We describe the fabrication of arrays of nanowires on glass in which a gold core nanowire is encapsulated within a hemicylindrical shell of manganese dioxide. Arrays of linear gold (Au) nanowires are first prepared on glass using the lithographically patterned nanowire electrodeposition (LPNE) method. These Au nanowires have a rectangular cross-section with a width and height of ≈200 and 40 nm, respectively, and lengths in the 1 mm to 1 cm range. Au nanowires are then used to deposit MnO2 by potentiostatic electrooxidation from Mn2+ solution, forming a conformal, hemicylindrical shell with a controllable diameter ranging from 50 to 300 nm surrounding each Au nanowire. This MnO2 shell is δ-phase and mesoporous, as revealed by X-ray diffraction and Raman spectroscopy. Transmission electron microscopy (TEM) analysis reveals that the MnO2 shell is mesoporous (mp-MnO2), consisting of a network of ≈2 nm fibrils.
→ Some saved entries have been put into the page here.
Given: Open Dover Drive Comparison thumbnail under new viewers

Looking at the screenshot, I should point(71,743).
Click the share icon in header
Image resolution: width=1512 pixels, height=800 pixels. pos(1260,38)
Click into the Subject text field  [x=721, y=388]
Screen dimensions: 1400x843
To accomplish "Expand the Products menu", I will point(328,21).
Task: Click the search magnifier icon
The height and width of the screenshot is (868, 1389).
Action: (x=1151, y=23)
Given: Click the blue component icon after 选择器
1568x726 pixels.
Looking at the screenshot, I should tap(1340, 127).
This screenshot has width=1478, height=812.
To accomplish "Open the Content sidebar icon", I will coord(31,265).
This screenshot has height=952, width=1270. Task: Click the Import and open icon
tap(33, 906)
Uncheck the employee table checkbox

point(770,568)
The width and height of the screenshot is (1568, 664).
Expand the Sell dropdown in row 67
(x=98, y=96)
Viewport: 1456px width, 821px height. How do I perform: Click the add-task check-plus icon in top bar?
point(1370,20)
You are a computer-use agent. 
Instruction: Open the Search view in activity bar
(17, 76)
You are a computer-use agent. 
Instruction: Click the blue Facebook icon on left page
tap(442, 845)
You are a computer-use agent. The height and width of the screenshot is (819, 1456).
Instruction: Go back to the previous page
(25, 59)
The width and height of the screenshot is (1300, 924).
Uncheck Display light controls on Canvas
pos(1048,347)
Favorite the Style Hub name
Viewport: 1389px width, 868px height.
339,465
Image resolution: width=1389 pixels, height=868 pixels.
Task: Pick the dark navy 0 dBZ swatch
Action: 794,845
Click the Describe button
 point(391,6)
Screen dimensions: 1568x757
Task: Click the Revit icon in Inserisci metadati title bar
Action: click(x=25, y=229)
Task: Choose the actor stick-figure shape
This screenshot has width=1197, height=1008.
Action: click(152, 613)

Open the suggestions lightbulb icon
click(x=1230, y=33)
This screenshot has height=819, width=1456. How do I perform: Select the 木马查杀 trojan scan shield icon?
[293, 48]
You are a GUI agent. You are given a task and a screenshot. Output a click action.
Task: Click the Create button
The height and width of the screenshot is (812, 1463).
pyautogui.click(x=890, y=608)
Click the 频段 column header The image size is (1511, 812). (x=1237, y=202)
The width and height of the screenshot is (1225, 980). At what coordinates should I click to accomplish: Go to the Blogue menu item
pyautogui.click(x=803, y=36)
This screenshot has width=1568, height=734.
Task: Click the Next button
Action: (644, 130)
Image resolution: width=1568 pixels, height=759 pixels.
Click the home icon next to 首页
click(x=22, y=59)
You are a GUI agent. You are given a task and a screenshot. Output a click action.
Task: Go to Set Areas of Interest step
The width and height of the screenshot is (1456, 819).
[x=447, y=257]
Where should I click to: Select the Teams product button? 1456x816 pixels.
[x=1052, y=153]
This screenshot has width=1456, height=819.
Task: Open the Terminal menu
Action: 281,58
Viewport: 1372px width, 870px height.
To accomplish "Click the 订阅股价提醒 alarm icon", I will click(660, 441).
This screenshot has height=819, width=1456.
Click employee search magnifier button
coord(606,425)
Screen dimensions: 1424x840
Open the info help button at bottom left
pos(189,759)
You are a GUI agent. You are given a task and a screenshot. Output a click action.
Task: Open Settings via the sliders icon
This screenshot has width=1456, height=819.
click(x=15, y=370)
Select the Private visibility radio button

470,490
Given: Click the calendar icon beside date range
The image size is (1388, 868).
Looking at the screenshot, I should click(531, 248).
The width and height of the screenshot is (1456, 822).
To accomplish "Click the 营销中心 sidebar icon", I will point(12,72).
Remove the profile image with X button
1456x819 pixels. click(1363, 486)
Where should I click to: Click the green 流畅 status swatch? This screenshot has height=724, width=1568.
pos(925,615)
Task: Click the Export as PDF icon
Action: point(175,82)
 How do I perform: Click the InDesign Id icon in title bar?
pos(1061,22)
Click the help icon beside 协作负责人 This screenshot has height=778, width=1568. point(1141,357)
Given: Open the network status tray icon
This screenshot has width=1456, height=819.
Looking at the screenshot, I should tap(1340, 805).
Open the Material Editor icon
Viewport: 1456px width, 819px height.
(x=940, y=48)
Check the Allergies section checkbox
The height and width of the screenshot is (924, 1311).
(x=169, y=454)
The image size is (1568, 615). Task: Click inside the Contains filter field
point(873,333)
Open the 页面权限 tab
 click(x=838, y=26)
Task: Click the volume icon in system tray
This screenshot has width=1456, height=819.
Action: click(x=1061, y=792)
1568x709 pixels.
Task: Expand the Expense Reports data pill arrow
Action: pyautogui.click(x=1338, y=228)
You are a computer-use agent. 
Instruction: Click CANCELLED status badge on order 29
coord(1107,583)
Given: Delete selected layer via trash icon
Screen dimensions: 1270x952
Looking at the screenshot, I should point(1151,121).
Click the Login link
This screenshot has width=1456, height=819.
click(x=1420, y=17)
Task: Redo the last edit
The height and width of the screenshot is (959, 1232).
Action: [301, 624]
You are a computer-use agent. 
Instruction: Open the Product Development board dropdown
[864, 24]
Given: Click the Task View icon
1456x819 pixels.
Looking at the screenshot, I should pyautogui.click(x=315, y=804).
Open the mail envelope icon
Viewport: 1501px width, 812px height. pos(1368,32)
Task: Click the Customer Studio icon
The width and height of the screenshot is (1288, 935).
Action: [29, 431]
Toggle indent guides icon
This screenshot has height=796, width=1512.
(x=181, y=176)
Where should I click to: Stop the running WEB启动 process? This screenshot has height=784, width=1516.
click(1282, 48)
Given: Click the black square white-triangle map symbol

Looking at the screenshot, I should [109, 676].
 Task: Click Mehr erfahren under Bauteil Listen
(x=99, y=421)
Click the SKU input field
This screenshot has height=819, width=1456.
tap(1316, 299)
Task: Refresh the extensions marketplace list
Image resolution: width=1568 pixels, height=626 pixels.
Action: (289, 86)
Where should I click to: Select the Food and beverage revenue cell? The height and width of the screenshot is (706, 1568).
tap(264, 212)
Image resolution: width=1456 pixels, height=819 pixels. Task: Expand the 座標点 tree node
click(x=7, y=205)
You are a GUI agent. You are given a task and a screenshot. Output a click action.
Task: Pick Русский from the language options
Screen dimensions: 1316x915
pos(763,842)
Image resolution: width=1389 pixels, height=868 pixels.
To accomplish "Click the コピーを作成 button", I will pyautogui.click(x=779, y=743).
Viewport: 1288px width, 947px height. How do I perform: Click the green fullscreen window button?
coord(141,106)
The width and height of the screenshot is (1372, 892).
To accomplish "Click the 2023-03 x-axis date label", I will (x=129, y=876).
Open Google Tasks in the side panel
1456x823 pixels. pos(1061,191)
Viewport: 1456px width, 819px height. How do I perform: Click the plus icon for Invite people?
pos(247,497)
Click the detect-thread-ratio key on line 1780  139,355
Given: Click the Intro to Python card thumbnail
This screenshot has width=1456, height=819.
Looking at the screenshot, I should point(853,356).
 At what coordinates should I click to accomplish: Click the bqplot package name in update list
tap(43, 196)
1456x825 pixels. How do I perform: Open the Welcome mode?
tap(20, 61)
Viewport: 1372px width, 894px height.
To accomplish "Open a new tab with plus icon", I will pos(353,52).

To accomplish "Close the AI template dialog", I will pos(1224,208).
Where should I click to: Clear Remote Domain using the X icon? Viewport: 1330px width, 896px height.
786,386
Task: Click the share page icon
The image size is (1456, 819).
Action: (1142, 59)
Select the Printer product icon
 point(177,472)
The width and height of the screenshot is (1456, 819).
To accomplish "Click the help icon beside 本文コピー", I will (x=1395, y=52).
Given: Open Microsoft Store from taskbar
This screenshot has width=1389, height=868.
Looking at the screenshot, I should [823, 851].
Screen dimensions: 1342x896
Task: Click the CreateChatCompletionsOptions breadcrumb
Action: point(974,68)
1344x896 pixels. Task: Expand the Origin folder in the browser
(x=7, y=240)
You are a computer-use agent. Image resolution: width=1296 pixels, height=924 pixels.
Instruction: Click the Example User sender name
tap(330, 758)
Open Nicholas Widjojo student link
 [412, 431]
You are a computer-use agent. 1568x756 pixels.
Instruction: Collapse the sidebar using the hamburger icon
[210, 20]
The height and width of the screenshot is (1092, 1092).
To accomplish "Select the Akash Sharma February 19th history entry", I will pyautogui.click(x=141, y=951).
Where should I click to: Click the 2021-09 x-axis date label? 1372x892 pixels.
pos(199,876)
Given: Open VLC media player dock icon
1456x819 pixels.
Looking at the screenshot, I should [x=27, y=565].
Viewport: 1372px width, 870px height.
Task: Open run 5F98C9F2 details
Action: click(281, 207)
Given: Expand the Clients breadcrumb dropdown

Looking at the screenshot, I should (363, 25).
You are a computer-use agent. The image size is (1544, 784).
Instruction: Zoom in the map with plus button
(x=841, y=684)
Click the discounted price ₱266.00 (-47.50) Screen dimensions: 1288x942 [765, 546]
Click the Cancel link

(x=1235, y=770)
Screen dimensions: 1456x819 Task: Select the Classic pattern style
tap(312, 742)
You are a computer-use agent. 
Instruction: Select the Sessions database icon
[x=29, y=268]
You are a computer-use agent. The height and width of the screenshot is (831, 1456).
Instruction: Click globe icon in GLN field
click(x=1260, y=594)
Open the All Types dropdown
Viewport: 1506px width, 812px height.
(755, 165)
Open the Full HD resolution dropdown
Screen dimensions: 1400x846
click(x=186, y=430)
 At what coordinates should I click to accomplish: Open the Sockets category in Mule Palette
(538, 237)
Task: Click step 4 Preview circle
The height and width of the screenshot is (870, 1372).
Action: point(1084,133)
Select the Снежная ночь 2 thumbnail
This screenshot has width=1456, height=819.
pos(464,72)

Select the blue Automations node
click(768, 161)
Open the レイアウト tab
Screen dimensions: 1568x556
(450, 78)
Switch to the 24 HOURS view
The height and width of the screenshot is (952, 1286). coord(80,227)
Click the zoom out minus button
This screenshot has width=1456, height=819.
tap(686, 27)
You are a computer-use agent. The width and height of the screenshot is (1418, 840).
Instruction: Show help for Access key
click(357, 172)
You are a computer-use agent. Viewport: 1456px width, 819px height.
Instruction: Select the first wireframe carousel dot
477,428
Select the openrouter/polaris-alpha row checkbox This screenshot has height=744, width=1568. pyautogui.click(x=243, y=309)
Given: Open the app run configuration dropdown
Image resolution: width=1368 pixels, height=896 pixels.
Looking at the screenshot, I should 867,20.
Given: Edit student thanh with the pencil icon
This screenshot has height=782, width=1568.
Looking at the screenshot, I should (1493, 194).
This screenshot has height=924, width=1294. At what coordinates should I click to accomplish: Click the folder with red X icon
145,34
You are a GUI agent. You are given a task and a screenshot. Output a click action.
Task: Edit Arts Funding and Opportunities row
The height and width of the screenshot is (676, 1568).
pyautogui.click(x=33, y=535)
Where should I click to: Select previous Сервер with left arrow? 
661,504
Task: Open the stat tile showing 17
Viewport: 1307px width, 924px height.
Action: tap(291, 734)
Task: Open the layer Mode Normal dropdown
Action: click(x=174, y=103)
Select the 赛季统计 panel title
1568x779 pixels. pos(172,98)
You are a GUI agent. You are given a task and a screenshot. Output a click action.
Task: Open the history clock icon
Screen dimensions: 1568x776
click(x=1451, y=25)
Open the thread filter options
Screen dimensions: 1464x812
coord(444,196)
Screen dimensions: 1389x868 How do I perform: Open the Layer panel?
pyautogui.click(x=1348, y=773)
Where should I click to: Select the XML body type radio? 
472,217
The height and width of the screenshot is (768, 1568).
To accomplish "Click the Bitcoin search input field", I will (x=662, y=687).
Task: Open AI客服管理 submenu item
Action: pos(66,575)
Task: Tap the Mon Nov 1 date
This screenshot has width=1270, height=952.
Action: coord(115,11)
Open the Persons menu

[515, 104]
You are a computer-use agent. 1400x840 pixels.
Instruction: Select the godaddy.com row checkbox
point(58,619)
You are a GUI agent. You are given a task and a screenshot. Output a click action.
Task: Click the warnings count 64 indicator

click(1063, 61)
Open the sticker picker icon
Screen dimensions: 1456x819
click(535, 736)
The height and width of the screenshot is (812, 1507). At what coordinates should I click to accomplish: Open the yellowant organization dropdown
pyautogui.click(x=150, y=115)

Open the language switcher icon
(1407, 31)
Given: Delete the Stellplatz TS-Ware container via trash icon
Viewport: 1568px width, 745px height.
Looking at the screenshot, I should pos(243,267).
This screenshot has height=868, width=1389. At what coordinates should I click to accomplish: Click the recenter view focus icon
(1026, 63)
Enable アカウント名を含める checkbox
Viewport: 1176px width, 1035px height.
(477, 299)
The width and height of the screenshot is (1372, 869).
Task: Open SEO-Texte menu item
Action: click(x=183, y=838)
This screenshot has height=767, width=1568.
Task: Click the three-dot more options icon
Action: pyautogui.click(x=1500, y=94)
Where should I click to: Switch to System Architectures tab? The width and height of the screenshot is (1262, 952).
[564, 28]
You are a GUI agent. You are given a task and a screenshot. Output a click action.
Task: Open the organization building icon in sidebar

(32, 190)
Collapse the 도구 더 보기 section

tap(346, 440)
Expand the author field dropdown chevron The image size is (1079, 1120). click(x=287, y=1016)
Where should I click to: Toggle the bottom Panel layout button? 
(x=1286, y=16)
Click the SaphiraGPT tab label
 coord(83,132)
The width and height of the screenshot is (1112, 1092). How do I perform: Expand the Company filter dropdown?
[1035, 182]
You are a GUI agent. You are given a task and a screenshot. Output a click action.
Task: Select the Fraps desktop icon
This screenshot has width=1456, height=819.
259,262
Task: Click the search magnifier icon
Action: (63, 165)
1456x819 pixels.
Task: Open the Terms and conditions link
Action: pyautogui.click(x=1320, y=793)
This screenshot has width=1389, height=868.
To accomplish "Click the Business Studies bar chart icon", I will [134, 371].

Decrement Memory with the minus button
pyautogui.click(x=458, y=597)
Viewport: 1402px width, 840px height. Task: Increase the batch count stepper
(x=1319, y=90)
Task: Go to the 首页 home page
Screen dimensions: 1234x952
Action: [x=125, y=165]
The specific capacitance, Csp, of arrays of gold:mp-MnO2 nanowires is measured using cyclic voltammetry. For a mp-MnO2 shell thickness of 68 ± 3 nm, core:shell nanowires produce a Csp of 1020 ± 100 F/g at 5 mV/s and 450 ± 70 F/g at 100 mV/s. The cycle stability of this Csp, however, is extremely limited in aqueous electrolyte, decaying by >90% in 100 scans, but after oven drying and immersion in dry 1.0 M LiClO4, acetonitrile, dramatically improved cycle stability is achieved characterized by the absence of Csp fade for 1000 cycles at 100 mV/s. Core:shell nanowires exhibit true hybrid energy storage, as revealed by deconvolution of Csp into insertion and noninsertion components.